Rocket Men: The Daring Odyssey of Apollo 8 and the Astronauts Who Made Man's First Journey to the Moon(9)



Before Slayton’s question could settle, Borman gave his     answer.

“Yes, Deke. Let’s go to the Moon.”

Slayton didn’t need any more than that. He thanked Borman and warned     him to keep the information on a need-to-know basis. A few minutes later, Borman was     in his airplane and headed back to his crewmates in California.

Flying always focused Borman’s mind, and now, cruising at 600 miles     per hour, he began to see what a dangerous business he’d signed up for. He believed     his crew to be the best at NASA, but four months might not be enough for even this     crew to prepare for a journey to the Moon. He had no idea how the space agency would     do its part to be ready by December. He could only trust that NASA had carefully     crafted the mission, whatever it was, and had taken their time to work out the     science.
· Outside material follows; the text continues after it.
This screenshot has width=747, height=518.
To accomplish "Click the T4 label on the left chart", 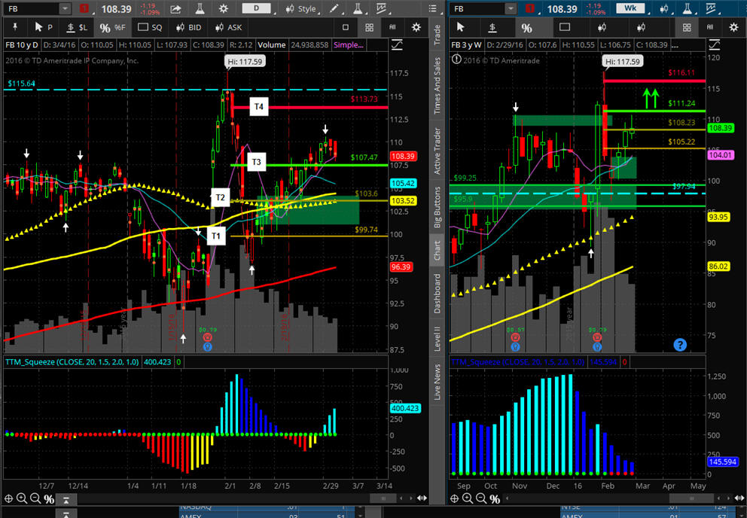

In fact, much of the plan to send Apollo 8 to the Moon had been     contemplated by George Low on the beach just five days earlier. As for the     science—that would require some faith.



* * *





To fly to the Moon and land a man on its surface, the Apollo     spacecraft required three components:

    Command Module—the cone-shaped spacecraft      where the three astronauts lived, worked, and conducted most of their      mission

Service Module—the storehouse for the craft’s      life support systems, its electrical power, and a large rocket engine with      sufficient propellant

Lunar Module—the small landing craft that      shuttled two astronauts between the orbiting spacecraft and the lunar      surface



NASA needed to test all three modules—both in Earth orbit     and around the Moon—before it could attempt a lunar landing. For months, this     is how the test schedule stood:

                     FLIGHT         OBJECTIVE         LOCATION         ESTIMATED         DATE

               Apollo 7

                Test Command and Service Modules

                Low Earth orbit

                September/October 1968



               Apollo 8

                Test Command, Service, and Lunar         Modules

                Low Earth orbit

                December 1968



               Apollo 9

                Test Command, Service, and Lunar         Modules

                High Earth orbit

                February 1969



               Apollo 10

                Test Command, Service, and Lunar         Modules

                Lunar orbit

                Mid-1969



               Apollo 11

                Lunar landing

                Lunar surface

                Late 1969



               Apollo 1 had ended in a fatal fire in early 1967. Apollo         2 and Apollo 3 had been canceled after the fire. Apollo 4, Apollo 5,         and Apollo 6 had already flown, each unmanned and in Earth         orbit.





* * *





Everything changed the morning that Low returned from vacation. Even     before getting his coffee, he called his secretary, Judy Wyatt, to his office at the     Manned Spacecraft Center in Houston.